> _DOCUMENT SEGMENT_

People will remark about how this is a waste of time, others will say it is absolutely necessary, even more will laud it just for the fun of doing it. I'm in the middle camp. I wish software/systems engineers would spend more time optomising for size and performance.
- memish 3 years ago
  Wouldn't removing Docker entirely be a good optimization?
  - kube-system 3 years ago
    Docker adds other value to the lifecycle of your deployment. An "optimization" where you're removing value is just a compromise. Otherwise we'd all run our static sites on UEFI.
    - jart 3 years ago
      Redbean supports UEFI too. Although we haven't added a bare metal implementation of berkeley sockets yet. Although it's on the roadmap for the future.
    - ar_lan 3 years ago
      This is a really good point, and something I think a lot of people forget. It's true, the most secure web app is one written with no code/no OS/does nothing.
      Adding value is a compromise of some increased security risk - and it's our job to mitigate that as much as possible by writing quality software.
    - vanviegen 3 years ago
      What value is that, for running such a simple piece of software?
    - jamal-kumar 3 years ago
      yeah see some of us still do this on OSes that haven't turned into a giant bloated hodgepodge of security theatre and false panacea software.
      docker has dead whale on the beach vibes. what value does it offer to those of us who have moved on from the mess linux is becoming?
  - throwanem 3 years ago
    In terms of CPU cycles and disk space, maybe. In terms of engineer cycles, absolutely not. Which costs more?
    - danuker 3 years ago
      Hmm, a SCP shell script on my laptop, prompting my SSH key's password and deploying the site to the target machine?
      Or a constantly-updating behemoth, running as root, installing packages from yet another unauditable repository chain?
    - marginalia_nu 3 years ago
      Building simpler systems allows you to save on all three.
    - 3 years ago
- qbasic_forever 3 years ago
  I think the real value is just focusing on the absolute minimum necessary software in a production docker/container image. It's a good practice for security with less surface area for attackers to target.

(Stored records)
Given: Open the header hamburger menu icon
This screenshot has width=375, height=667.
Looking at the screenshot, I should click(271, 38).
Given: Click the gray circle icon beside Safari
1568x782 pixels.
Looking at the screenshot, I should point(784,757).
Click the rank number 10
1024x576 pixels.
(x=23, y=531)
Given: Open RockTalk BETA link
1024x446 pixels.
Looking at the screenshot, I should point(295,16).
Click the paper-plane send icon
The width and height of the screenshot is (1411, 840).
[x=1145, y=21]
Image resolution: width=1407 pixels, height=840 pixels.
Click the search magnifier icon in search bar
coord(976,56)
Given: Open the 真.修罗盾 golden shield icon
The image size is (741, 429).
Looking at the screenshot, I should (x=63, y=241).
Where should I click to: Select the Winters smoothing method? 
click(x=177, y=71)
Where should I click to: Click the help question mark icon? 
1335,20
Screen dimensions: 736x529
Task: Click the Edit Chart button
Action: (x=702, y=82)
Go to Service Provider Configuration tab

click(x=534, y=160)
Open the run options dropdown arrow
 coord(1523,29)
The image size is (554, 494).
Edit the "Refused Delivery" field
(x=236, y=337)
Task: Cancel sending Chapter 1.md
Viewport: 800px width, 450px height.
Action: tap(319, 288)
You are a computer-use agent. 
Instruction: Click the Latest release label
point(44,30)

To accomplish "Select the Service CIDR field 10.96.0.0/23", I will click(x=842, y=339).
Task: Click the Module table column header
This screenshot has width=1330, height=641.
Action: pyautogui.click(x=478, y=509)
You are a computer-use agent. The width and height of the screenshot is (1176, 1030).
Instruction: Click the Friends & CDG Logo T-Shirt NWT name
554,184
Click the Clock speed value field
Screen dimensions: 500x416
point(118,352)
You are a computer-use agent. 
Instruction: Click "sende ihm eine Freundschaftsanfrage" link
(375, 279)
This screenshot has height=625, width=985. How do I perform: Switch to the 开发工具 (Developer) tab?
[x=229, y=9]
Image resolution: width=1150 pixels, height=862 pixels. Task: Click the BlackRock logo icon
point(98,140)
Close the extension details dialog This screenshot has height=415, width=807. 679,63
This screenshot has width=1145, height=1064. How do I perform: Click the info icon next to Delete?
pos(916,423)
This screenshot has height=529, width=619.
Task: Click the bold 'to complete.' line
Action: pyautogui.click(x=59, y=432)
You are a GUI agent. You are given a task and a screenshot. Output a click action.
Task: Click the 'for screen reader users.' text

> _EXERCISES TO COMPLETE_
A – Reproduce the section of the forum thread starting at "- kube-system 3" and ending at "sites on UEFI.".
B – According to jart in the forum thread, what has not yet been added to Redbean?
C – List the usernames of everyone in the forum thread who replied directly to kube-system's comment.
The data is not needed.

> _SOLUTION LIST_
A –
- kube-system 3 years ago
    Docker adds other value to the lifecycle of your deployment. An "optimization" where you're removing value is just a compromise. Otherwise we'd all run our static sites on UEFI.

B – A bare metal implementation of berkeley sockets.

C – jart, ar_lan, vanviegen, jamal-kumar